KANSAS CITY, Mo. — Missouri Gov. Mike Parson announced in May that he would end federal unemployment programs that were created to help with hardship from the COVID-19 pandemic on June 12, several weeks ahead of the Sept. 6 deadline set by Congress.

Soon after, five Missourians sued him, as well as a few other government officials, to try and get the benefits back in place until the deadline imposed by the federal government.

On Tuesday, a Cole County Circuit Court sided with the governor, and the Attorney General's Office, by denying the plaintiffs' request to halt Parson's order to remove the extra federal benefits.

Judge Jon E. Beetem wrote in his opinion of the case that the plaintiffs did not manage to support their arguments with existing law. He said Parson had legitimate cause to end the extra benefits early.

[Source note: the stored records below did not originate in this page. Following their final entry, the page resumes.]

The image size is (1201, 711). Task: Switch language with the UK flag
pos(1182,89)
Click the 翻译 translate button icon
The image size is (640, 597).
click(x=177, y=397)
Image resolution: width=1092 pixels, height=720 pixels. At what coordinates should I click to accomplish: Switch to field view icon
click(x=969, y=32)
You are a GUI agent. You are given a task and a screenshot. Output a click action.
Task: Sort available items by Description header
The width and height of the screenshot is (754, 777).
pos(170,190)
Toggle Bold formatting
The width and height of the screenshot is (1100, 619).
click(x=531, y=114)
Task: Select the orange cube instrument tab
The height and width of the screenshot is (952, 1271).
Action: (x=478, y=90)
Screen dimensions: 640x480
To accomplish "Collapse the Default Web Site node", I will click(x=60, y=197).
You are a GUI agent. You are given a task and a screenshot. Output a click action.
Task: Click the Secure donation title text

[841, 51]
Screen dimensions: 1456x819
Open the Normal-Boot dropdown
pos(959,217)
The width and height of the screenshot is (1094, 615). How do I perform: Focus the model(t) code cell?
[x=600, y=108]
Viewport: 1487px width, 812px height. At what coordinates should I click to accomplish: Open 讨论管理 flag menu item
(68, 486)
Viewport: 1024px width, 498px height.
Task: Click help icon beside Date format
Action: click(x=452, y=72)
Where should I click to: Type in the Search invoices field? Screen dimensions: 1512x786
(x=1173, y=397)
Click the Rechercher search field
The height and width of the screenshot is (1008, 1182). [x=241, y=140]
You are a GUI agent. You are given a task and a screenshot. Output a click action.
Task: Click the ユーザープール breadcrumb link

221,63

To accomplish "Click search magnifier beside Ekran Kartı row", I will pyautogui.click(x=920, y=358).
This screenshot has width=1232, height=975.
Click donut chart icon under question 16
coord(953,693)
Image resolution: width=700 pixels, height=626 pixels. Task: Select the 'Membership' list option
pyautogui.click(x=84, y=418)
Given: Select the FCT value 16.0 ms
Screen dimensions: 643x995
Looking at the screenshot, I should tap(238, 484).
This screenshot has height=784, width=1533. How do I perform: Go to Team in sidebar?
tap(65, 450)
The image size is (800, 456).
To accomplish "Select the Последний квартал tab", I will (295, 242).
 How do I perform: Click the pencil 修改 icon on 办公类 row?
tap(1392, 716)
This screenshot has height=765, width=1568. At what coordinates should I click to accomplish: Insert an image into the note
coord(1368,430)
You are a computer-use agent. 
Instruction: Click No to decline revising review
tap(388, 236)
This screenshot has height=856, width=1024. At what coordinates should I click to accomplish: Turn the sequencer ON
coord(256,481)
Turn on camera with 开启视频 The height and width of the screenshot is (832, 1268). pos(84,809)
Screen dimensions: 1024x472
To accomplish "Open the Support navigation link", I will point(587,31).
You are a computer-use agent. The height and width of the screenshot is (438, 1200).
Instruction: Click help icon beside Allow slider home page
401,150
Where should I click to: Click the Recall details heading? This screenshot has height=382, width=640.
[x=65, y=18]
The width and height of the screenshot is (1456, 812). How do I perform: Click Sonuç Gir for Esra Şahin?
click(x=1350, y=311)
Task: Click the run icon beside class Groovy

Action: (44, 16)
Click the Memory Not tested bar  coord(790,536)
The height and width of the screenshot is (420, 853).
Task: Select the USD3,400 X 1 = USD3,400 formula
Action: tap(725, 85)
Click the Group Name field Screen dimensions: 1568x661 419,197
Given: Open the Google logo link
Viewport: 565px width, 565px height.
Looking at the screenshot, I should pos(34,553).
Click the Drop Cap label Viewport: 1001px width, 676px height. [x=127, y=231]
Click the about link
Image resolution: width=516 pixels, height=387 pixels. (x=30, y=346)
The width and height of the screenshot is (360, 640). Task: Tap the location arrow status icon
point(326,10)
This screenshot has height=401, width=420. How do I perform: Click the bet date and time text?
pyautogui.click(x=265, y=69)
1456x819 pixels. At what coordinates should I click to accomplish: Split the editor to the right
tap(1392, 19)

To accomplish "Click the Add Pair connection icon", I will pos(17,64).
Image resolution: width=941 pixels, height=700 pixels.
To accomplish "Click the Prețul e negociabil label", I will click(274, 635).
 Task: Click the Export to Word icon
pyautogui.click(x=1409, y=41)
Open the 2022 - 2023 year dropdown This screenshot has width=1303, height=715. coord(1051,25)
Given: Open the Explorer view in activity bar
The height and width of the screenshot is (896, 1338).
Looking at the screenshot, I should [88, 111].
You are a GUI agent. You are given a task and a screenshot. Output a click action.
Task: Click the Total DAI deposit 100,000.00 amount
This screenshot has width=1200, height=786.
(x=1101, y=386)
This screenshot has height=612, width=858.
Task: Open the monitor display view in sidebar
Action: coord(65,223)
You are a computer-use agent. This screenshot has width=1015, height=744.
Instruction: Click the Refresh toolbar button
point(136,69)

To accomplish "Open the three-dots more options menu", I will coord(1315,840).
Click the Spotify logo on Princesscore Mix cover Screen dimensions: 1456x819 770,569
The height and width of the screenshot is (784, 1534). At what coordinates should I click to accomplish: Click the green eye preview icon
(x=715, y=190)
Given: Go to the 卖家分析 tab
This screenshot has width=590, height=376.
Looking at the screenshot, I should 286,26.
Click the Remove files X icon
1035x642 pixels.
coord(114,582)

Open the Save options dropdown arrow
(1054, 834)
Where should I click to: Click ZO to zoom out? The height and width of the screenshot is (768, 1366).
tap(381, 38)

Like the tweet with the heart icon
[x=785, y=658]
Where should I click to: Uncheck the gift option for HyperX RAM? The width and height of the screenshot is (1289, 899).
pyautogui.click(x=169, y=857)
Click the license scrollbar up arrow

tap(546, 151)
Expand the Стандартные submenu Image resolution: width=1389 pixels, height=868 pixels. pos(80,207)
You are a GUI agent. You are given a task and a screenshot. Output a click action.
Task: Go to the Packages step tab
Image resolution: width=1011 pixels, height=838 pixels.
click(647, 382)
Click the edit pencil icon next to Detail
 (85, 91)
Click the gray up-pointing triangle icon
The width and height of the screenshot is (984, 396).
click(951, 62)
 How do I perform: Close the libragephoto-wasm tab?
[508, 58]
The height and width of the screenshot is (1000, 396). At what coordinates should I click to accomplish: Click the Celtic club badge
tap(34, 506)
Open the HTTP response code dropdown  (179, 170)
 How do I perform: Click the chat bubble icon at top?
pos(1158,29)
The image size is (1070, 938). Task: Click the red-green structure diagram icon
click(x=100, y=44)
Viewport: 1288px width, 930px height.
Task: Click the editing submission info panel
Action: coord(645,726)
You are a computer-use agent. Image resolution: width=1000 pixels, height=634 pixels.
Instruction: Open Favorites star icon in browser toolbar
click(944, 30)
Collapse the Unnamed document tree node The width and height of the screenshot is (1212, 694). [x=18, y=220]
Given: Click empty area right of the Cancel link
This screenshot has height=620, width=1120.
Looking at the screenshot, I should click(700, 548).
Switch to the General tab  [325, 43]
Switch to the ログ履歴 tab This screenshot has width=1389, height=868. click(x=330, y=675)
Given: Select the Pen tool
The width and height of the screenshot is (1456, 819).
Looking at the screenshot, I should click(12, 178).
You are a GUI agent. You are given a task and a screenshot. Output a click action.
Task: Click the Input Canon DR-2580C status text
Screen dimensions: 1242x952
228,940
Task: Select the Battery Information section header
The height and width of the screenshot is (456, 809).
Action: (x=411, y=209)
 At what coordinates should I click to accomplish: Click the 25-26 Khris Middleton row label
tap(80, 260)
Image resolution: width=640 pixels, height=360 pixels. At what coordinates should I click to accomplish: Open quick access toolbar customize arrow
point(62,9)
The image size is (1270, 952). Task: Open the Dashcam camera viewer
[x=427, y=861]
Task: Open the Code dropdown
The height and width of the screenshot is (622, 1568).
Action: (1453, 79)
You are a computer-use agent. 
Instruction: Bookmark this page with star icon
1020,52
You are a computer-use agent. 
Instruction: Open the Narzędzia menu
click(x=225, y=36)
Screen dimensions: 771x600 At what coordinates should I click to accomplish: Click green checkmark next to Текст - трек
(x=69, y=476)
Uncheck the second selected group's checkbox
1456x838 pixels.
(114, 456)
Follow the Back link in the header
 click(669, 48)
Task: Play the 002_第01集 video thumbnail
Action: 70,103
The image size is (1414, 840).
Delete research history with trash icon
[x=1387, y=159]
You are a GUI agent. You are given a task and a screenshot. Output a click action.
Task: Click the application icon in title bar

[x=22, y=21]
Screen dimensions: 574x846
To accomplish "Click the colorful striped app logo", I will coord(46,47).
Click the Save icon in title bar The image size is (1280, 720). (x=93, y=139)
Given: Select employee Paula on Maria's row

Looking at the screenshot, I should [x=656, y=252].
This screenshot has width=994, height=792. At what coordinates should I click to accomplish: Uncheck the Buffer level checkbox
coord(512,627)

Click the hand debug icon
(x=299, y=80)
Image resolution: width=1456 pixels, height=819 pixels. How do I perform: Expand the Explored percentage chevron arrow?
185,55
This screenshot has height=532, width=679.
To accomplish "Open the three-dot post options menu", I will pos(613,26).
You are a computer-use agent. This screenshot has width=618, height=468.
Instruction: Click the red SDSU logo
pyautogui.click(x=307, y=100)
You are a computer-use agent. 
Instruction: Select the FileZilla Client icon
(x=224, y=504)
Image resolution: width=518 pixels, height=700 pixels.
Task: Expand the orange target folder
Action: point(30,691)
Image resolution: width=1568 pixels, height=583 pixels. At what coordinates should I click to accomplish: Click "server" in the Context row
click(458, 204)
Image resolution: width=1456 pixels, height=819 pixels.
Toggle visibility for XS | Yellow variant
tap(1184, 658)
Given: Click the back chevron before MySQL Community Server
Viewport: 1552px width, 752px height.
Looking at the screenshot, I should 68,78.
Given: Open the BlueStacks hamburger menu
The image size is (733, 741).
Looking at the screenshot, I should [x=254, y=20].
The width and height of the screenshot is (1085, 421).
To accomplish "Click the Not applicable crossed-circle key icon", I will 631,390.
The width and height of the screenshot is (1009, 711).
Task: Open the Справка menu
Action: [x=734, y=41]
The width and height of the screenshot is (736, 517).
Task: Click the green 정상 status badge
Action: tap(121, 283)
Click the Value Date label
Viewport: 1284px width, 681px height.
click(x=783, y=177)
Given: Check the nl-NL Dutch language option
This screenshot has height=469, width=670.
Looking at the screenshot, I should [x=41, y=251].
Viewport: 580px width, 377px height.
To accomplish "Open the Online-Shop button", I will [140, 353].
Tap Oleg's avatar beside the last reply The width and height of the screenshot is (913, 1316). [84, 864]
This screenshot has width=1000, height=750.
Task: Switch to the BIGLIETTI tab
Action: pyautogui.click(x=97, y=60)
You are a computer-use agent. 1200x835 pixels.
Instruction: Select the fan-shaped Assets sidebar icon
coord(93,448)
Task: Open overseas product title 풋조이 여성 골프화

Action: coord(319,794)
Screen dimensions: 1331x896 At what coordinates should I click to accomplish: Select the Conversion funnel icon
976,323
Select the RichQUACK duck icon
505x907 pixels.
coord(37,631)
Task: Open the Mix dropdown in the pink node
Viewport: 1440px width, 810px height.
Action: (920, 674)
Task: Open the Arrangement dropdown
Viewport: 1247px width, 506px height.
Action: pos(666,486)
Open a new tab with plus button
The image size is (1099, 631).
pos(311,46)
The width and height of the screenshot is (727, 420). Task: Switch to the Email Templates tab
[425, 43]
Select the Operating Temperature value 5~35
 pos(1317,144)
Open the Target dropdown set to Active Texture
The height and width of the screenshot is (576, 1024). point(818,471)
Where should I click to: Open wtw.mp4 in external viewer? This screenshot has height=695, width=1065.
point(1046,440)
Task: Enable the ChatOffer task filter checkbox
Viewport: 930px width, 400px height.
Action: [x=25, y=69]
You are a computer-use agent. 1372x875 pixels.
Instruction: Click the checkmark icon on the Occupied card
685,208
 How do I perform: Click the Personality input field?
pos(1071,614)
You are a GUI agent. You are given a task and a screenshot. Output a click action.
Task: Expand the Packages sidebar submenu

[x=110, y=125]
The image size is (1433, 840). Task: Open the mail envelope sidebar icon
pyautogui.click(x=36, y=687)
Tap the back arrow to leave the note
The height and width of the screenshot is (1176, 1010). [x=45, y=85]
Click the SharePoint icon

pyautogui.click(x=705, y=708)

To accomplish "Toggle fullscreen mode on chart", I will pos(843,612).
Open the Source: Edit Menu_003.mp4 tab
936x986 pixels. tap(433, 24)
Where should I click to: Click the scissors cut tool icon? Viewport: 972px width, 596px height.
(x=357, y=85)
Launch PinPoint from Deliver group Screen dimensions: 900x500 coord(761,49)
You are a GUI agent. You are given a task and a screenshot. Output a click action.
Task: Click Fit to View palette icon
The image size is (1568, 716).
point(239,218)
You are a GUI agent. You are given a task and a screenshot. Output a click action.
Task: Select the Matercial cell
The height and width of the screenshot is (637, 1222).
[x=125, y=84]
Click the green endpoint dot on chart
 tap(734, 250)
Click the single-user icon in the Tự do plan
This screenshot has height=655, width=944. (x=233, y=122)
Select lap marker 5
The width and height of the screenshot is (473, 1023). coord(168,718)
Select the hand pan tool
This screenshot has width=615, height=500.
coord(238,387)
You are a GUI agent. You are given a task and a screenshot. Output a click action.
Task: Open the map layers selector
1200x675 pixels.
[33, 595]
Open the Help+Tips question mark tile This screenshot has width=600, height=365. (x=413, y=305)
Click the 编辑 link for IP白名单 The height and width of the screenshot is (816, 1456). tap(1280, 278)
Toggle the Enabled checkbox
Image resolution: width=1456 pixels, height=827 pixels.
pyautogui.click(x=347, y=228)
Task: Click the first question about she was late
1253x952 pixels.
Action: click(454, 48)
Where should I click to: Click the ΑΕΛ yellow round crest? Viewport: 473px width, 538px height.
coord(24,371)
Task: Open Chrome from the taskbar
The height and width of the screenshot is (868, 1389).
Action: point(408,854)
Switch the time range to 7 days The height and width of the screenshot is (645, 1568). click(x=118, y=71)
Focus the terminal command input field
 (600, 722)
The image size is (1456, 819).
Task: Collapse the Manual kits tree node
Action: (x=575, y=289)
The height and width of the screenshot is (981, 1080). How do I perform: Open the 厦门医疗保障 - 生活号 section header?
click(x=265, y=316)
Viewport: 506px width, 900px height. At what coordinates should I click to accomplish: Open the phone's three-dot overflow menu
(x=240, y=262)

"The balancing of harms and the public interest strongly favor the Governor's decision to promote economic recovery and encourage workers' re-entry into Missouri's critically understaffed labor force," Beetem wrote in his opinion.

The plaintiffs, who hailed from Washington, St. Louis and Warren St. Clair Counties, detailed various financial hardships in their initial petition. The plaintiffs said they were among an "estimated 147,890 Missourians (who) have lost their Federal Pandemic Unemployment Compensation Benefits prematurely."

The Associated Press had reported different numbers previously. They said that roughly 53,000 Missourians were receiving the federal benefits, including 37,000 people who wouldn't qualify for regular unemployment, such as contractors, farm workers and the self employed.

Parson said in May that the benefits discouraged people from returning to work, since the federal unemployment programs boosted benefits by $300 in some cases.

Locally, cases of restaurants and other businesses struggling to recruit staff during the pandemic have been documented, but others point to low wages and few benefits in those industries, added to the personal risk caused by COVID-19, as the central issue.

Arkansas, Montana, Mississippi, North Dakota and South Carolina also opted to end the federal benefits early.

Missouri Attorney General Eric Schmitt supported the governor's reasoning, and he released a statement regarding the case.

“Today’s ruling affirmed the legality of Governor Parson’s decision to terminate these temporary benefits and will hopefully lead to the hiring of workers for businesses that desperately need the help,” Schmitt said.

It is yet to be seen if ending the benefits has helped employers looking to hire.